The second question eventually resulted in a demonstration about how Stancombe had shaken his head when he had responded to a question from a police officer. Counsel acknowledged he had no objection to the demonstration as long as there was no commentary about what the head shaking meant, which there was not. We do not believe Stancombe was harmed by the demonstration.
The third question dealt with the procedure itself, with the answer that the question had to be directed to the judge. We discern no harm from this question or from what resulted from it.
The fourth and fifth questions addressed the distance from which and the time during which the gun was fired. The witness stated that the end of the gun had not been next to the skin of the victim but would give no other distance or time opinions. This testimony was consistent with Stancombe’s version of the events, that he had picked up the gun and it had discharged. The trial court acted well within its discretion when it allowed the questions, which were proper and asked for the evident purpose of discovering the truth.

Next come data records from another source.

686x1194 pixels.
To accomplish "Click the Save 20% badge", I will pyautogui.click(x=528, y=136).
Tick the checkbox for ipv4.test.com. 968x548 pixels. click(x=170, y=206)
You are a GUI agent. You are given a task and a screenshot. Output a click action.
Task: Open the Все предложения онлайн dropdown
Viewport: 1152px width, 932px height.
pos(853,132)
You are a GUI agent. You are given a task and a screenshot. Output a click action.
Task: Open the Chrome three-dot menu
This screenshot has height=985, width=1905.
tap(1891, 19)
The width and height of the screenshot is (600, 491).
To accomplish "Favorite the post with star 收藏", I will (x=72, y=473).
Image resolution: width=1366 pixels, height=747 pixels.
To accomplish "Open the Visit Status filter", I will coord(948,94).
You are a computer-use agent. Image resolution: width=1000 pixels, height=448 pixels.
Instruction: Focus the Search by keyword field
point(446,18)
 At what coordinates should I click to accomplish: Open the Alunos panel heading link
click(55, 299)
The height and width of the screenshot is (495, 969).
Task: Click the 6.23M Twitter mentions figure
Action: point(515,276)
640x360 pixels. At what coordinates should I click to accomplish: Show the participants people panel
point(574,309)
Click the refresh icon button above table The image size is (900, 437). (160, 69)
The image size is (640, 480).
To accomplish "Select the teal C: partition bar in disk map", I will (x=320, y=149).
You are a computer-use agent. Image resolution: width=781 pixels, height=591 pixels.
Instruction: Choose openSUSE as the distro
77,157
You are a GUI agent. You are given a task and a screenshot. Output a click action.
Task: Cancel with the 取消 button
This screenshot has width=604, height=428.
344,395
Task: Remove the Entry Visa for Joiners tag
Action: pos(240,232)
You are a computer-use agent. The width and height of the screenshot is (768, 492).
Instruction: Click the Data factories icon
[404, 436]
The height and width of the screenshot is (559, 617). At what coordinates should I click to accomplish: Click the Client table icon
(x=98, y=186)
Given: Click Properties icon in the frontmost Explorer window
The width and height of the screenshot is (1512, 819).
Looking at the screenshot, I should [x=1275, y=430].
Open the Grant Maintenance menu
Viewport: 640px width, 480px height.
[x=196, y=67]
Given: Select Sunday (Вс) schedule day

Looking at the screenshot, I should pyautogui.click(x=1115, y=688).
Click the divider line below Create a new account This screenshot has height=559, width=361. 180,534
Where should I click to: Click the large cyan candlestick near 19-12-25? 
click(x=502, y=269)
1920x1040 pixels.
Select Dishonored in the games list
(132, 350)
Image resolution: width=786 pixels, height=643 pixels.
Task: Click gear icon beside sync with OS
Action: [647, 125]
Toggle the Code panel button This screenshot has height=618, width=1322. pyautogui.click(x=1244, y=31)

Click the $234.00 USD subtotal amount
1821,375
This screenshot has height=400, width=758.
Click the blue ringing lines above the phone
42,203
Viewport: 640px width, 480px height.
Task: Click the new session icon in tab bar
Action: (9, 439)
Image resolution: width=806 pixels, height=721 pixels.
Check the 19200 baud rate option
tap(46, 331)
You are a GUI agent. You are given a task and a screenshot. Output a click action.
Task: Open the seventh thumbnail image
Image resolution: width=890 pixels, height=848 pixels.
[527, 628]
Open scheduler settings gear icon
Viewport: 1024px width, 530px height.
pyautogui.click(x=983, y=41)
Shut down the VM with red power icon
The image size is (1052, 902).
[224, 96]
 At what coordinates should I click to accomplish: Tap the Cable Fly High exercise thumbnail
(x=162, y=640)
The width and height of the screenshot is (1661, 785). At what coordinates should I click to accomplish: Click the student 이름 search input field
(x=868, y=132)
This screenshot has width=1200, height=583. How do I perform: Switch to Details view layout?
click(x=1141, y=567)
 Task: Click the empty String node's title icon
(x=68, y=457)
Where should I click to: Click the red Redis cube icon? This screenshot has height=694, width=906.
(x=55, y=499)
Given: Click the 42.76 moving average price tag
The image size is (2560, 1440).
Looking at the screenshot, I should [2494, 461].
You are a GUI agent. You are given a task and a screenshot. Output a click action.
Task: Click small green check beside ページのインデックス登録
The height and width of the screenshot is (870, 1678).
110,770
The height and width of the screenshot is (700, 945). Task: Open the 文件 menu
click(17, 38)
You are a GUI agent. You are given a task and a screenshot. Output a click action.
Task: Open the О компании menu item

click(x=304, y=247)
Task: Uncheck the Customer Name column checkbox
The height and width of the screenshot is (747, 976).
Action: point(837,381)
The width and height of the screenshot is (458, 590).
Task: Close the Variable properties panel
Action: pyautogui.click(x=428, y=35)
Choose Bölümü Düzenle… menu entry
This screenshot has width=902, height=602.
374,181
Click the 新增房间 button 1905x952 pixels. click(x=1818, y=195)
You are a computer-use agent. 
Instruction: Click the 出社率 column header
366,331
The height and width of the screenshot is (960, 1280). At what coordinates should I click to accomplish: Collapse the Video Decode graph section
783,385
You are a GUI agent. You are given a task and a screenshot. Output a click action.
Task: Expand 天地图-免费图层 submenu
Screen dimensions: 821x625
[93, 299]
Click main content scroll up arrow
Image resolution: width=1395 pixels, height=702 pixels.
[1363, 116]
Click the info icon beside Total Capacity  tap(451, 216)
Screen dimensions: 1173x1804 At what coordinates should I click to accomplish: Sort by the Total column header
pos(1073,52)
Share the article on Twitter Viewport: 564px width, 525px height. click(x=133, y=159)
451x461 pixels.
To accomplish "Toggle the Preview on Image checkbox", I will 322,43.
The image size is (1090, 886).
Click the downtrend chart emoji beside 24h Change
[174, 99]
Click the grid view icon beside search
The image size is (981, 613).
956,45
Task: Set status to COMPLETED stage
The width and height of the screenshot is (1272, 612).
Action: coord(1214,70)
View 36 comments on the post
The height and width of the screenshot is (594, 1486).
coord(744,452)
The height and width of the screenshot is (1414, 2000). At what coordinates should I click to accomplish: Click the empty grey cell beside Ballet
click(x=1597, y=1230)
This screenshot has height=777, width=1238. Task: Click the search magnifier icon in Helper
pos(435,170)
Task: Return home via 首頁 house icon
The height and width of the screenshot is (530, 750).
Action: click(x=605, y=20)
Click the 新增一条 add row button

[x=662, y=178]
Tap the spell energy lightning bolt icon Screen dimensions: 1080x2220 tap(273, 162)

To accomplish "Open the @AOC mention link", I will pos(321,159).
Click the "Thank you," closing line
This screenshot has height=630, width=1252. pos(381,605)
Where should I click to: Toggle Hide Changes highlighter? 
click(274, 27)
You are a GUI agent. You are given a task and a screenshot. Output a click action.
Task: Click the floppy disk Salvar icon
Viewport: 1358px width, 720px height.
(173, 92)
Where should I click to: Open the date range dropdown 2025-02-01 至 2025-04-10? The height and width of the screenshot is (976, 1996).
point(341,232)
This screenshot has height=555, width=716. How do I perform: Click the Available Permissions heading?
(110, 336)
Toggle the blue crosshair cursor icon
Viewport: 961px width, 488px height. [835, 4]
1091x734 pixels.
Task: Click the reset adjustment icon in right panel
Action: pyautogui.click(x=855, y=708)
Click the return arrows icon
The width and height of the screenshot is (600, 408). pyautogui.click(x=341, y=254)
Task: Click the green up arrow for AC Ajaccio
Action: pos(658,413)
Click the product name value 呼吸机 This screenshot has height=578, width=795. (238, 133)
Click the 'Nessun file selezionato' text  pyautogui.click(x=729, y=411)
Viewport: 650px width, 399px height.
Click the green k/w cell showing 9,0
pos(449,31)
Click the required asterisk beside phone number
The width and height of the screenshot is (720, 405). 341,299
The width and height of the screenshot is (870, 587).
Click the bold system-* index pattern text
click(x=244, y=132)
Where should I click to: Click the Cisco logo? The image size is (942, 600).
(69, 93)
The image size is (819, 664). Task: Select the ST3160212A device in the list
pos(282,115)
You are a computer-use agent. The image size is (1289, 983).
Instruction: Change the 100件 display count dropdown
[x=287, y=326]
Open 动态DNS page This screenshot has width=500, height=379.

The sixth question dealt with whether the package which contained the gun had been taped shut. The State withdrew its motion to admit the weapon at that time. This did not prejudice Stancombe but benefitted him.
The trial court received the seventh and eighth questions, which dealt with terms and mechanisms of firearms. The trial court informed the jury that a ballistics expert would appear to testify about the issues the next day. We do not find this exchange to have prejudiced Stan-combe.
The ninth question addressed whether an expert had found fingerprints on any of various exhibits. The expert stated he had not, and Stancombe has not shown he was prejudiced by the question.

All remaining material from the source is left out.